The Hollywood Reporter has gained a copy of the lawsuit, which can be seen here, and in it, the suit reveals several more key details about the ownership of the band’s name and the group’s ability to support their case. As part of the Stone Temple Pilots partnership agreement, initially signed in 1992 and repeatedly signed in the years since, the group owns and controls the rights to the Stone Temple Pilots name, trademark, copyrights, logos and artwork.
The STP partnership agreement states that the band name is the exclusive property of the partnership, not any of the individual members. The band also agreed that former members cannot use the Stone Temple Pilots name or refer to themselves as “former members of STP.”
The band, who cited Weiland’s tardiness and missing several shows as part of the reason they fired him, have a clause in their agreement that states a member can be fired for “grossly negligent performance or failure of performance of material duties, repeated late or non-appearances at concerts, death or disability, and similar serious misfeasance, malfeasance and failure of performance.”
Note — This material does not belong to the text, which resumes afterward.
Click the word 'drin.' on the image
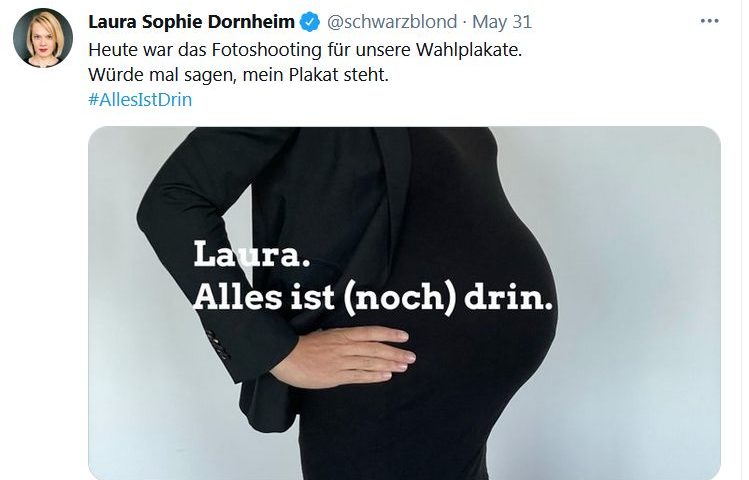point(508,297)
The legal document also states that all members must make the band their “first priority,” and by Weiland’s continued absence and tardiness, cutting off communication and launching a solo tour using the band’s material, he was violating the partnership agreement. The agreement also states that “fraudulent conduct and intentional misrepresentation of assets of the STP Partnership would be grounds for expulsion.” The group claims that Weiland used the band’s name in publicity and sold the tour based on performing Stone Temple Pilots’ material.
Then, after using Stone Temple Pilots to promote himself, Weiland attempted to thwart the remaining band members from doing the same by falsely suggesting that promotion of the band’s new single and performances with Bennington were infringing upon his rights. As such, the band is seeking monetary damages and declaratory and injunctive relief to keep Weiland from profiting at the band’s expense.